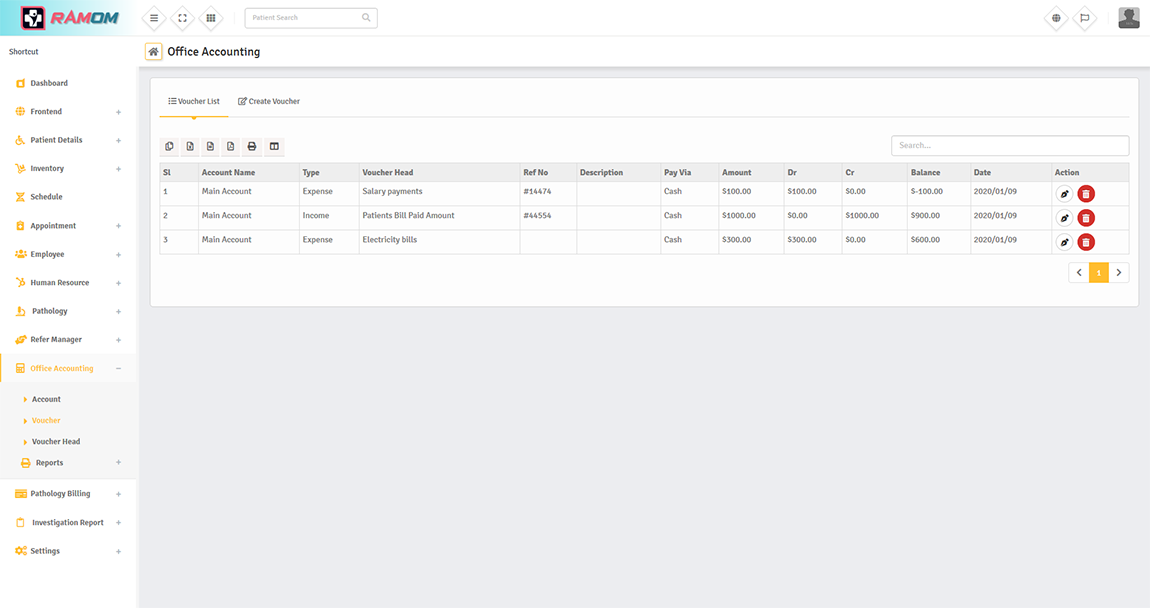Open the column visibility toggle button
The image size is (1150, 608).
coord(274,147)
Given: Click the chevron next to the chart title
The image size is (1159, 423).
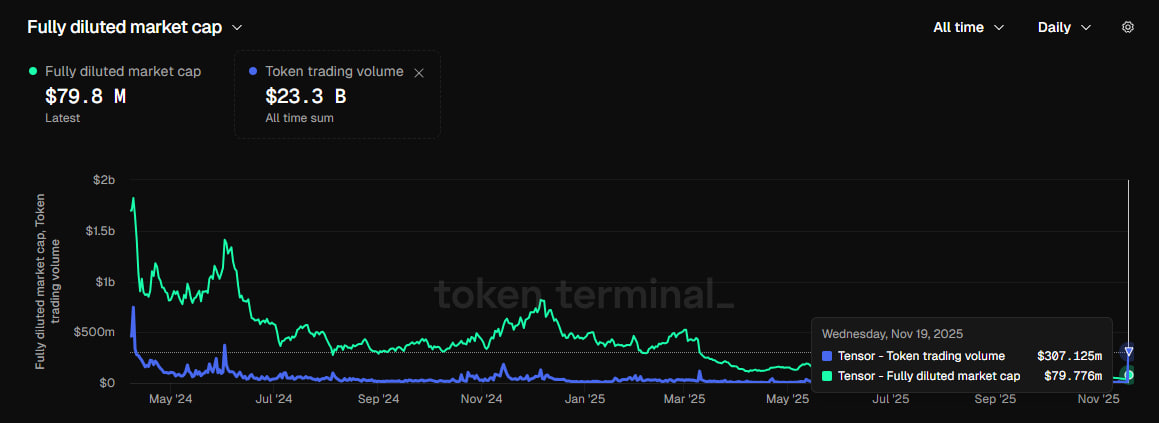Looking at the screenshot, I should click(236, 28).
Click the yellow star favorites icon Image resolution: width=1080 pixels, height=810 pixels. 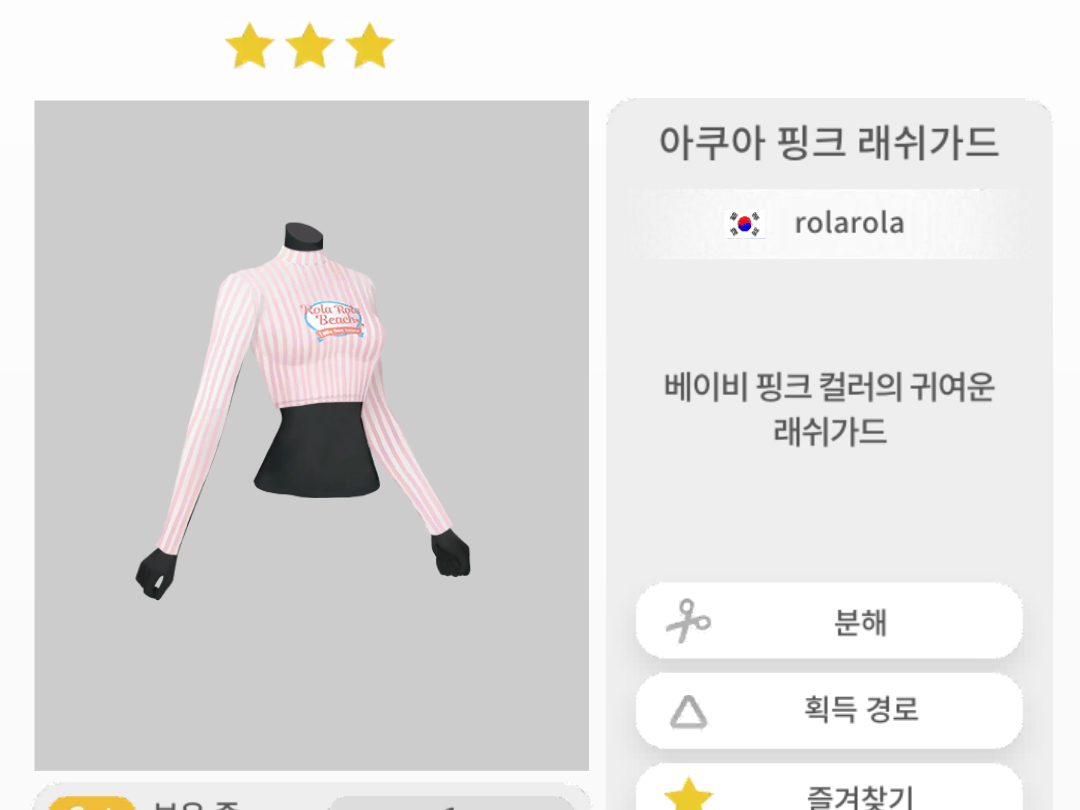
####
What you need to do |
Return verbatim every line from the line containing "The image size is (1159, 423)." to the last line of the entries above, inclusive, and leave out the pictures.

Result |
The image size is (1159, 423).
Looking at the screenshot, I should click(236, 28).
Click the yellow star favorites icon Image resolution: width=1080 pixels, height=810 pixels. 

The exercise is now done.